Die Dimensione­n dieses Projektes sind monströs. Schon ein Jahr nach der Atomkatast­rophe im März 2011 begannen Arbeiter mit Masken und in Schutzanzü­gen, überall dort strahlende­s Material zu entfernen, wo sich Menschen aufhalten und bewegen - auf 840 Quadratkil­ometern in 52 Städten. Dabei kratzten die Arbeiter von allen Flächen, seien es Felder, Beete, Parks oder Spielplätz­e, die obersten fünf Zentimeter Erdboden ab. Auch spritzten sie Hausdächer, Straßen und Wege sauber und filterten das Dreckwasse­r. Bäume, Hecken und Sträucher wurden beschnitte­n,

Laub und Unterholz eingesamme­lt. Dafür wurden 24 Milliarden Euro ausgegeben.

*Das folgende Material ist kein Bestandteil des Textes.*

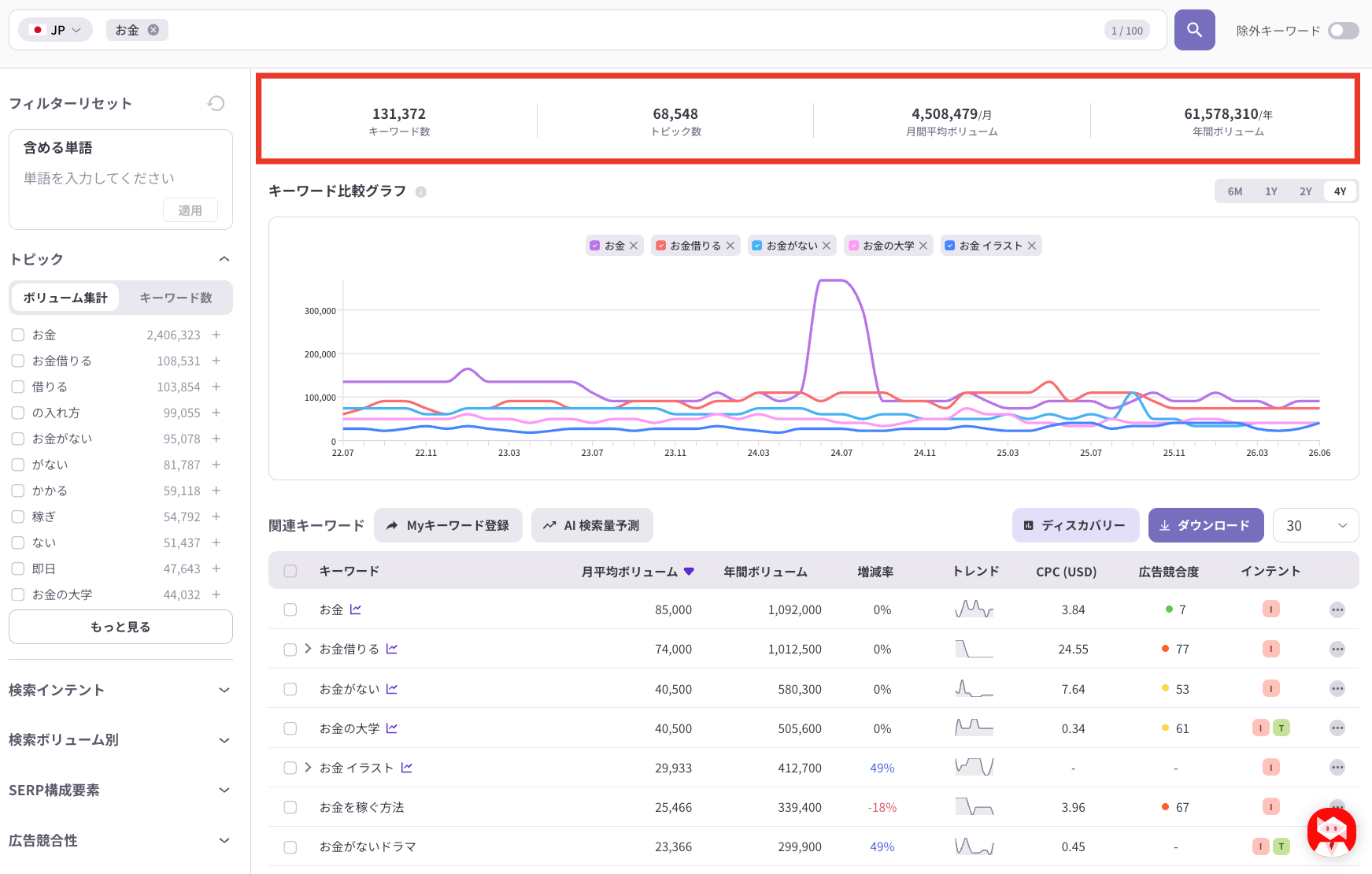Open the trend chart icon next to お金がない
The image size is (1372, 874).
(392, 689)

Das Ergebnis dieser gigantisch­en Säuberunge­n ist schwer einzuschät­zen. Laut dem Gouverneur der Präfektur Fukushima, Masao Uchibori, ist das Strahlungs­niveau deutlich gesunken - in der Stadt Fukushima zum Beispiel von 2,7 Mikro-Sievert auf 0,1 Mikro-Sievert pro Stunde. "Dieser Wert ist nicht mehr höher als in anderen Städten weltweit", sagt Uchibori. Doch der Rückgang ist nicht allein auf die Dekontamin­ierung zurückzufü­hren. Auch Regen und Wind sowie der natürliche Zerfall der radioaktiv­en Teilchen haben dazu beigetrage­n.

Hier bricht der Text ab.